> _Document_
■ ■ ■ ■ ■ ■ ■
Map-Reduce Ingest of GDELT¶
This tutorial shows how to:
- Ingest big GDELT data files into a GeoMesa Accumulo table via a Hadoop Map/Reduce job.
- Leverage GeoServer to query and visualize the data.
Prerequisites¶
Warning
You will need access to a Hadoop 2.2 or better installation as well as an Accumulo 1.7 or 1.8 database.
You will also need:
- access to an Accumulo user that has both create-table and write permissions,
- an instance of GeoServer 2.9.1 with the GeoMesa plugin installed,
- Java JDK 8,
- Apache Maven 3.2.2 or better, and
- a git client.
■ ■ ■ ■ ■ ■ ■
> _Data shown_

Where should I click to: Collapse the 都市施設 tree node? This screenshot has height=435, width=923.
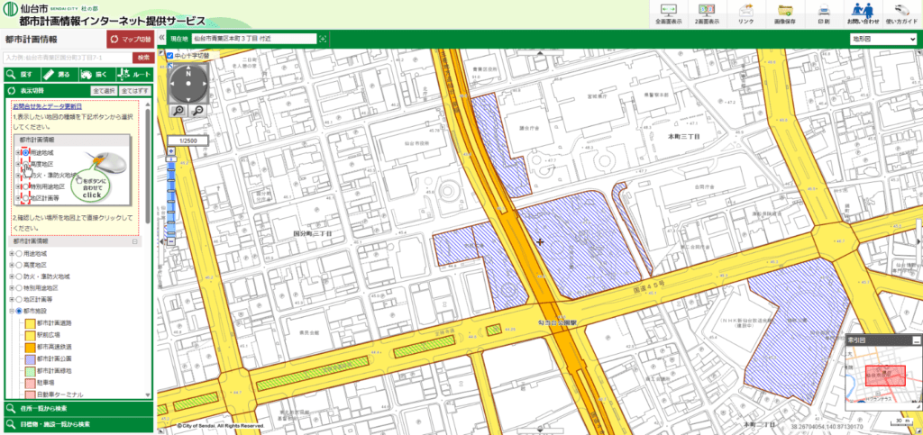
■ ■ ■ ■ ■ ■ ■
> _To do_
1/ Answer these about the GDELT tutorial:
(a) Which tool does it use to query and visualize the data?
(b) Which GeoServer version does it require?
(c) Which Java JDK version does it list?
2/ Output the GDELT tutorial verbatim, starting at the words "Map-Reduce Ingest of" and stopping after "visualize the data.".
The material plays no part here; only the GDELT tutorial matters.

> _Solutions below_
1/
(a) GeoServer
(b) GeoServer 2.9.1, with the GeoMesa plugin installed
(c) Java JDK 8

2/
Map-Reduce Ingest of GDELT¶
This tutorial shows how to:
- Ingest big GDELT data files into a GeoMesa Accumulo table via a Hadoop Map/Reduce job.
- Leverage GeoServer to query and visualize the data.